▶ _What this task involves_
Instruction for the data below: set down exactly the lines from the line with "How to Pay Your Property Tax Bill (599, 320)" to the line with "604-927-3000 (388, 2145)", inclusive, and no others.

━━ Records for the exercise ━━

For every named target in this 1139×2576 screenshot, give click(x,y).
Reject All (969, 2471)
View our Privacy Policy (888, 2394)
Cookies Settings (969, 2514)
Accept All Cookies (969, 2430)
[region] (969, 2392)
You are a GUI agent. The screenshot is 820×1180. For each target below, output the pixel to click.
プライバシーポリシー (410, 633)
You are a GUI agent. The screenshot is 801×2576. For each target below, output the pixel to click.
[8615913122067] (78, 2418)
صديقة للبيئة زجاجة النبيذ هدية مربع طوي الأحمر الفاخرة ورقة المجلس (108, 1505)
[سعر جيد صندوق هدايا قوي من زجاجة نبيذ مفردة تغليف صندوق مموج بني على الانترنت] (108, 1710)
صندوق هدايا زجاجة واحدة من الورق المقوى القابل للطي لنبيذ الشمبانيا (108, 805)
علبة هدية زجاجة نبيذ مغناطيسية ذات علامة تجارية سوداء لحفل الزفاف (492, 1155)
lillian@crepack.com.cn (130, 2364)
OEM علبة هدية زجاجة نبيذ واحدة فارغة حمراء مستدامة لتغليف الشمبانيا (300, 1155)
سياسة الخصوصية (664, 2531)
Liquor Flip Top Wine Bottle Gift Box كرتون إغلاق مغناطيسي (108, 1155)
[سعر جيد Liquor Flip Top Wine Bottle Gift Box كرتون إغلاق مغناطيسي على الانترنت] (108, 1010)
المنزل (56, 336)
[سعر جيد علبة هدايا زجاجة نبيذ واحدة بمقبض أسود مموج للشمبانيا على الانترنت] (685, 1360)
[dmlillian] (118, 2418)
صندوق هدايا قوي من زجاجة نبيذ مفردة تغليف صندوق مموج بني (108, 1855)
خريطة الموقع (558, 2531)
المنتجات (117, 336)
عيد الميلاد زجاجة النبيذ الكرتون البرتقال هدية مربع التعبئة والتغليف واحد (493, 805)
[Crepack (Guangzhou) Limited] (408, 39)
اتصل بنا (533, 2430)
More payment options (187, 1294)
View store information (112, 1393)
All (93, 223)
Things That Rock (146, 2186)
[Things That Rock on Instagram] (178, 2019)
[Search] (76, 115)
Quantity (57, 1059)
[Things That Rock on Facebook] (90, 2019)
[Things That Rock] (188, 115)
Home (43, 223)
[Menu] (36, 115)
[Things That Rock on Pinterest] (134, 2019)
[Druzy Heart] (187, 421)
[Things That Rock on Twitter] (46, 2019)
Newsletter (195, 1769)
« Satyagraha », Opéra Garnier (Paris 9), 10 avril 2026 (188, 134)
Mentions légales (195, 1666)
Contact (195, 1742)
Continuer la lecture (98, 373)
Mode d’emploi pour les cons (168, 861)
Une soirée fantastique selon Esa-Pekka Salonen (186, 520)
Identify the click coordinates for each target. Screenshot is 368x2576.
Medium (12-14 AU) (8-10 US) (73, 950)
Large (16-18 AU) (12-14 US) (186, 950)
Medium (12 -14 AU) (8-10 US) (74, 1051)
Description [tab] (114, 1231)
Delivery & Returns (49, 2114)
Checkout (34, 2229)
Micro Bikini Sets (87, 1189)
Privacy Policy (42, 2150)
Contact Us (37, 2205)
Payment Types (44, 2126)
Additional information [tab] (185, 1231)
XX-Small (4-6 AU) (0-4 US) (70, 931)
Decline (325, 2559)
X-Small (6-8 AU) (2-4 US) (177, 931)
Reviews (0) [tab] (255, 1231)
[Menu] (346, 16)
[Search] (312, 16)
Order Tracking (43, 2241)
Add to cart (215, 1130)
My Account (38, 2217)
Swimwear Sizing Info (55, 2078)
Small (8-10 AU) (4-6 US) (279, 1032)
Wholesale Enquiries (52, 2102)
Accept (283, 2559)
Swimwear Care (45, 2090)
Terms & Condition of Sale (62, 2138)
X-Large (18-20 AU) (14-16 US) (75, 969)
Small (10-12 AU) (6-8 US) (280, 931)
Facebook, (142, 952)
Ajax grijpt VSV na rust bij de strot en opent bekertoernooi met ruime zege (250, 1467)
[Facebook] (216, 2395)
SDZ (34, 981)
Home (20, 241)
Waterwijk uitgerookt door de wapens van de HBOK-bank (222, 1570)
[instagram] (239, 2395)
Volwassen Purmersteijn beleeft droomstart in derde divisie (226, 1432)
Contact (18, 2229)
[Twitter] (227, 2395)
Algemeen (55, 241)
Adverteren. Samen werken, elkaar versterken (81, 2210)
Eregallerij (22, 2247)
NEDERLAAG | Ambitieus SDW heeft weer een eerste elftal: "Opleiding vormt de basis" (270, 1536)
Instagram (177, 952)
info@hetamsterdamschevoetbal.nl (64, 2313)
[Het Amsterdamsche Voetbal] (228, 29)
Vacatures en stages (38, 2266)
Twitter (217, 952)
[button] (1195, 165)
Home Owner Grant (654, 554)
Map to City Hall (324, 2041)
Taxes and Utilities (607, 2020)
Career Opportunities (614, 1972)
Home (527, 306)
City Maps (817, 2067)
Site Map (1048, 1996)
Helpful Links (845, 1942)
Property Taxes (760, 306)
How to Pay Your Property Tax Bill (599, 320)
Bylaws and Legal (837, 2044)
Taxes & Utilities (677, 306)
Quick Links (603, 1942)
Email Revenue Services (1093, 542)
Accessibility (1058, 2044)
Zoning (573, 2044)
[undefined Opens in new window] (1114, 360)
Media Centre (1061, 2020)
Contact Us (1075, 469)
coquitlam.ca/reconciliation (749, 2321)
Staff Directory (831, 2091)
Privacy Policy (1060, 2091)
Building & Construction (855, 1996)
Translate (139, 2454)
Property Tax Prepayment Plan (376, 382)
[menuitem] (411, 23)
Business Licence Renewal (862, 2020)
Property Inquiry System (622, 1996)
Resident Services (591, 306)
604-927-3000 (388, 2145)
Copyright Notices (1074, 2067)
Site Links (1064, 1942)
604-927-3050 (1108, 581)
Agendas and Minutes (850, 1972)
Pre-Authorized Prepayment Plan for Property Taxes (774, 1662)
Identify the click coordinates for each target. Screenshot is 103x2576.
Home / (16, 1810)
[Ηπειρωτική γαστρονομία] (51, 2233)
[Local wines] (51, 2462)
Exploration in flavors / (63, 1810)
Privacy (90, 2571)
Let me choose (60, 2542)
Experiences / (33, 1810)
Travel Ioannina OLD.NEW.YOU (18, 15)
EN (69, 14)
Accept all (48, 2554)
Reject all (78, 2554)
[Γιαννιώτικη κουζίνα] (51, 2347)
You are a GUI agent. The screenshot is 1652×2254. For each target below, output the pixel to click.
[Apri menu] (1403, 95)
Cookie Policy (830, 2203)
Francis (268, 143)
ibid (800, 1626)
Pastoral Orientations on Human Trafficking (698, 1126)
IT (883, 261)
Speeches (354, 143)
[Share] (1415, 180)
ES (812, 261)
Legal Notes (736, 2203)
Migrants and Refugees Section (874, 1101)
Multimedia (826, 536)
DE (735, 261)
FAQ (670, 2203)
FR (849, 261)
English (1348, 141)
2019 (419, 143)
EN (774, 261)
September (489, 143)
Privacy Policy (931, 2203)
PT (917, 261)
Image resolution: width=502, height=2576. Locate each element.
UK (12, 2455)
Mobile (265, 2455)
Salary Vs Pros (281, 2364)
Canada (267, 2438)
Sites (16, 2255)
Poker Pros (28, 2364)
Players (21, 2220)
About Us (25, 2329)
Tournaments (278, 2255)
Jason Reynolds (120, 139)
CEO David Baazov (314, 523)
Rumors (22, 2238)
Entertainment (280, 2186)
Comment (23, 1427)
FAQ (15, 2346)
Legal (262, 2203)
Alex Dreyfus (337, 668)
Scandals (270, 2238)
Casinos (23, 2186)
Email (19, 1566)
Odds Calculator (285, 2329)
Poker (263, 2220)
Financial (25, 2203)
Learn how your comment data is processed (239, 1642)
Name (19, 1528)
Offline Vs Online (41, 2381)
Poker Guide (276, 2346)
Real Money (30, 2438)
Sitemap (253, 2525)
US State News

━━━

▶ _Answer section_
How to Pay Your Property Tax Bill (599, 320)
Bylaws and Legal (837, 2044)
Taxes & Utilities (677, 306)
Quick Links (603, 1942)
Email Revenue Services (1093, 542)
Accessibility (1058, 2044)
Zoning (573, 2044)
[undefined Opens in new window] (1114, 360)
Media Centre (1061, 2020)
Contact Us (1075, 469)
coquitlam.ca/reconciliation (749, 2321)
Staff Directory (831, 2091)
Privacy Policy (1060, 2091)
Building & Construction (855, 1996)
Translate (139, 2454)
Property Tax Prepayment Plan (376, 382)
[menuitem] (411, 23)
Business Licence Renewal (862, 2020)
Property Inquiry System (622, 1996)
Resident Services (591, 306)
604-927-3000 (388, 2145)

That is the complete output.